Record excerpts:
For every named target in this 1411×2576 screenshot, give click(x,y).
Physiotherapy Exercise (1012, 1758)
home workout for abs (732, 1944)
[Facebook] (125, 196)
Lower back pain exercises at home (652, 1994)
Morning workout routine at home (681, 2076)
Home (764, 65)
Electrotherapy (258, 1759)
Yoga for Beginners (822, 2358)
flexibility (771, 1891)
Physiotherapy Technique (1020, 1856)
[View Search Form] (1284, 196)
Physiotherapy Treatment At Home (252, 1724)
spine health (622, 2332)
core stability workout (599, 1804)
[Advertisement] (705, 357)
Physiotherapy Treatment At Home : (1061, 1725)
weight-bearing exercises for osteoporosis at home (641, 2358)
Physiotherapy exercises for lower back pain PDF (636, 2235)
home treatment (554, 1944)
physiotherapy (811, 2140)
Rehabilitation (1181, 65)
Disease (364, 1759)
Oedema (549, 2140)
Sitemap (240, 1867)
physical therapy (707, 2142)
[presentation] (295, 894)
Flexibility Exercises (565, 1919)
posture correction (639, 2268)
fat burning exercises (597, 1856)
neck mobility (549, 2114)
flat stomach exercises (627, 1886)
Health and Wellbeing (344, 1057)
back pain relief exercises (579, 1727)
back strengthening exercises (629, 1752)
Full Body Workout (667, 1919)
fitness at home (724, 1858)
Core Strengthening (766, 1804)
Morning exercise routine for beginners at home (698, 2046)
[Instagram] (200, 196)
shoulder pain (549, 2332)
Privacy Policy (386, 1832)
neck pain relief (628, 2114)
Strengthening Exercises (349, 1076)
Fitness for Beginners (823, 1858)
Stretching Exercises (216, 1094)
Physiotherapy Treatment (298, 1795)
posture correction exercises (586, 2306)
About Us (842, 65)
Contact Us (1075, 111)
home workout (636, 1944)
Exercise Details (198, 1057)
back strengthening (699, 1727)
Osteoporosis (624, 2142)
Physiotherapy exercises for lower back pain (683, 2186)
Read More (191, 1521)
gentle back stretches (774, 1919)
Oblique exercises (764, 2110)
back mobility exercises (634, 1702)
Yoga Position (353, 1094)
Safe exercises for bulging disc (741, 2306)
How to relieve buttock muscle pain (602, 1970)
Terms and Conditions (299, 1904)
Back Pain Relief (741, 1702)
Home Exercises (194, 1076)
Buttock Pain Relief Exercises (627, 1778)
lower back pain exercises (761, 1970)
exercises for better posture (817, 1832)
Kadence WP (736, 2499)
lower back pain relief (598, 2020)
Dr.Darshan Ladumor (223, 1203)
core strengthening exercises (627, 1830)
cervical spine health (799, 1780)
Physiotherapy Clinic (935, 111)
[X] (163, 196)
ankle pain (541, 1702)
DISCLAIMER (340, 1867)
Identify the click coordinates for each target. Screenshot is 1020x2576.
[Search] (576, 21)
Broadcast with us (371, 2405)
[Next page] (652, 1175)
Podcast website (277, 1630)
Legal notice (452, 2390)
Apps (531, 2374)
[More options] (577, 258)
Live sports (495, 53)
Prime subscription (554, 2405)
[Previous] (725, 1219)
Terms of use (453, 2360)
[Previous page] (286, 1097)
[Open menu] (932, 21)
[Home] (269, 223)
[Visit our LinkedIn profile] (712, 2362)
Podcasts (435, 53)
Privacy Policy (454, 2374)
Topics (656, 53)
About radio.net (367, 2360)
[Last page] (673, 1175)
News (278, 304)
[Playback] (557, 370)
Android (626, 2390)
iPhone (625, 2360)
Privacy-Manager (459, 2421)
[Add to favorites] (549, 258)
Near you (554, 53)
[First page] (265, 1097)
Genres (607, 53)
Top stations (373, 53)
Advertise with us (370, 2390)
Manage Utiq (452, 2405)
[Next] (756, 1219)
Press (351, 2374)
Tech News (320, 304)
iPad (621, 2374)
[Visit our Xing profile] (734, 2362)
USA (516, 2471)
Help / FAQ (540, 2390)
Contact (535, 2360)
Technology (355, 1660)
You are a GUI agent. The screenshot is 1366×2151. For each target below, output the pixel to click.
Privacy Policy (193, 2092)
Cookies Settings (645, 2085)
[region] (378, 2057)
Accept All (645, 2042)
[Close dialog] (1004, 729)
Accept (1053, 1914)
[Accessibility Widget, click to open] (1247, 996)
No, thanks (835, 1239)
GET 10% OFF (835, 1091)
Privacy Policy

Exercise details: Copy range, inclusive: the line holding "Genres (607, 53)" to the line holding "Cookies Settings (645, 2085)". Reproduce exactly those lines of the records above and no others.

Worked solution:
Genres (607, 53)
Top stations (373, 53)
Advertise with us (370, 2390)
Manage Utiq (452, 2405)
[Next] (756, 1219)
Press (351, 2374)
Tech News (320, 304)
iPad (621, 2374)
[Visit our Xing profile] (734, 2362)
USA (516, 2471)
Help / FAQ (540, 2390)
Contact (535, 2360)
Technology (355, 1660)
You are a GUI agent. The screenshot is 1366×2151. For each target below, output the pixel to click.
Privacy Policy (193, 2092)
Cookies Settings (645, 2085)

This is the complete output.